With your room you've got about 2000 to 2500 cu ft to fill. Should be pretty easy to fill that with quality bass from a decent sub. For comparison my open floorplan has a 20x30x10 living room/kitchen that opens into a number of other areas and I can still rattle the windows even when I only run one of my subs. For your reference one of them is a Dayton 12" DVC with in 3.5 cu ft tuned to 22Hz and powered with the 250 watt plate amp. The other is an SVS 25-31PC (the original PC).

You can definately get more bang for your buck if you're willing to live with a bigger enclosure. The value champion is probably a 15" woofer like the Adire Tempest or the Dayton 15" DVC in a big ported enclosure. The Adire tech papers have all the details you'll need. But we're talking about a BIG,BIG enclosure here. 10 cu ft is just freaking huge. I'm pretty sure Adire has got a Canadian distributor so you won't have to worry about duties.

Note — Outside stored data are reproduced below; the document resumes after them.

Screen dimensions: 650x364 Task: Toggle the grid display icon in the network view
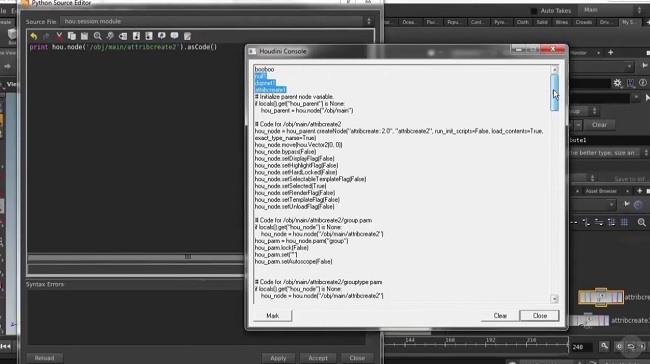(624, 222)
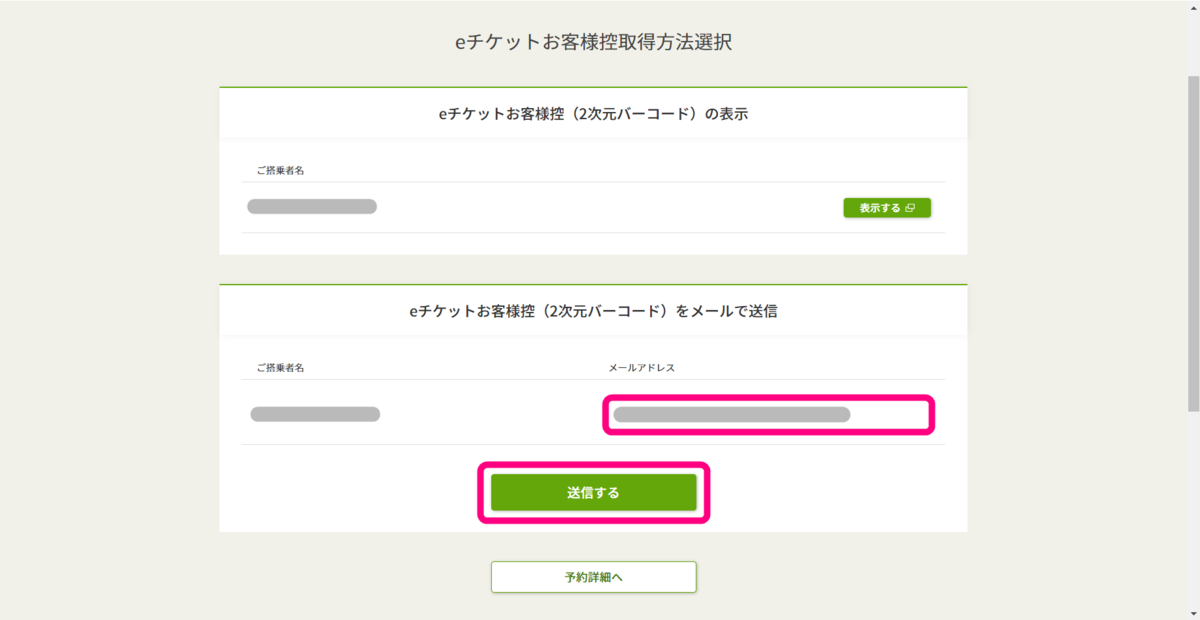This screenshot has height=620, width=1200.
Task: Click the メールアドレス column label
Action: [x=642, y=368]
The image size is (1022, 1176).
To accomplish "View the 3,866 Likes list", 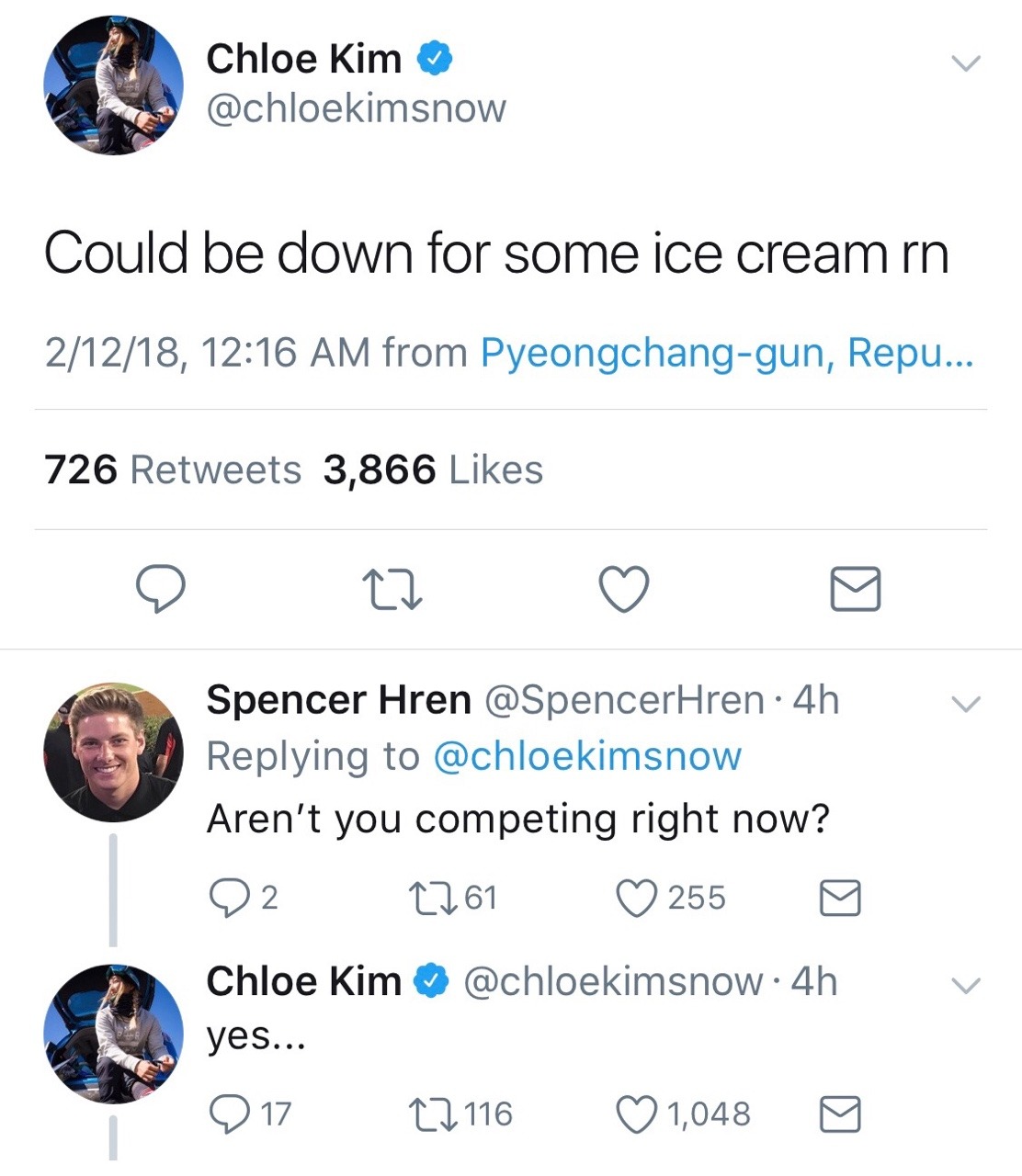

The AV15 can move quite a bit more air than the Tempest, but its also a bit more expensive and you'll need about 750 watts to really take advantage of it whereas the Tempest will reach its full capabilities with around 300 watts. Of course this all depends on the enclosure as well, but it seems to be the case in most applications.

Adire also sells plate amps but their prices are not competitive here in the US. For instance, their AVA250 is a virtual twin of the Parts Express 250 watt plate amp but they charge $180 vs $120 from PE. Still, I have no idea how much duties run so it might actually be cheaper for you to buy everything from Adire's Canadian distributor.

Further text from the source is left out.